The PoP! Stars narrow it down to the cream of the crop in categories ranging from (but not limited to) Comics, Movies, Toys and Geek Culture in general. This is the PoP! Top 6-Pack.
What could ever be unwholesome about a man who enjoys small children sitting on his lap before he slinks about your home in the dead of night whilst everyone inside is sound asleep? Come to think of it, Santa is pretty damn creepy. These Santas, however, are the worst of the worst.
6. Sandy Claws from The Nightmare Before Christmas – We’re going to start off light and get progressively worse. Santa from the Tim Burton classic isn’t horrifying on his own. He’s a pretty straight-forward Santa, really. The horror here comes from how poorly he’s treated by everyone else. In this gem, the ACTUAL Boogie Man tortures a bound Santa Claus during a musical number after he’s been kidnapped by three Hellish trick-or-treaters and crammed down a sewer pipe. What the hell did Santa ever to do anybody to deserve that crap!?

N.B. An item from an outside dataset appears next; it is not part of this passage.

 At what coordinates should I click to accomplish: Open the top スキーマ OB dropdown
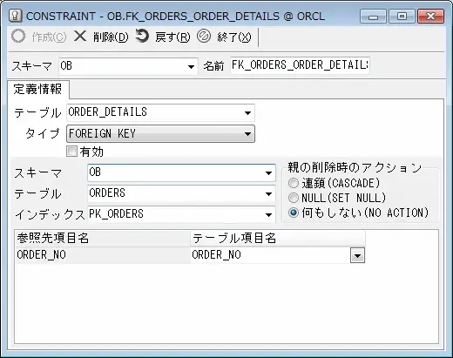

5. Santa from the Clerks Holiday Special – This is the Santa that rents porn from RST video. The elves do get restless in the off-months, you know. At any rate, he’s not afraid to go taller for cheap labor as Jay and Silent Bob soon find themselves working in Santa’s workshop, nestled safely between Quickstop and RST (of course). He’s still sporting enough, though. He leaves Weebles when he leaves. And who doesn’t love a Weeble?
4. Composite Santa from Robot Chicken – Clearly, composite Santa is made from Nightmare Fuel®. Just look at him. That’s creepy. And come on, he tries to take down Goku! Freakin’ GOKU! It doesn’t work, though (obviously), and composite Santa (one-half Santa and one-half Frosty the Snowman) soon finds the chilly half of his ass melted right off, leaving just half of a Santa, bringing the creep factor up significantly. Man, I love Robot Chicken.
3. Robot Santa from Futurama – Robot Santa lives in a death fortress on Neptune where he has enslaved the indigenous people to do his bidding. He also has an insane error in his mad robot brain making his guidelines for the “nice” list impossible, meaning instead of presents, every X-Mas, Robot Santa descends upon the Earth giving out pain… Laser-powered pain. Is it funny? Believe it. Wrong? Oh, yes. Deliciously wrong.
2. Willie Stokes from Bad Santa – We’ve all cracked an alcoholic mall Santa joke, but Willie IS that guy. Plus, he’s a thief. He and his “elf” rob a new mall every year – that is, when he’s not wallowing in his own self pity or pissing on himself as smiling children look on, wondering why Santa smells like Daddy’s kisses (too dark?). Willie gets a high spot on the list because he’s easily the most realistic of the bunch. And besides, when else are you going to see Santa beat the hell out of a skateboarder kid?
1. Billy Chapman from Silent Night, Deadly Night – This is the big one. This is what therapy is made of. This is the plot of 1979′s Silent Night, Deadly Night. Billy goes to visit his grandfather in a mental hospital. The supposedly cationic grandfather tells Billy that Santa punishes naughty kids. On the way home, Billy’s parents are murdered by a man in a Santa suit. Billy lands in an orphanage where he is further traumatized and abused via “punishment” from the nuns. He grows up and gets a job at a toy store where he gets forced to play Santa at Christmas. This leads to Billy going on a murder spree dressed as jolly Saint Nick rambling on about “naughty” people and “punishment” the entire time. Not surprisingly, folks were a bit outraged by the movie when it came out, despite it being far from a children’s film. Really, it’s just good slasher fun, but it’s definitely got an edge so many movies from that era didn’t. Even now, there’s just something off about movie with a killer in a Santa suit. It’s been done before and since then, but never as good as in the classic Silent Night, Deadly Night.
Dry your eyes and sound off. Everyone loves a good ole shock to the childhood.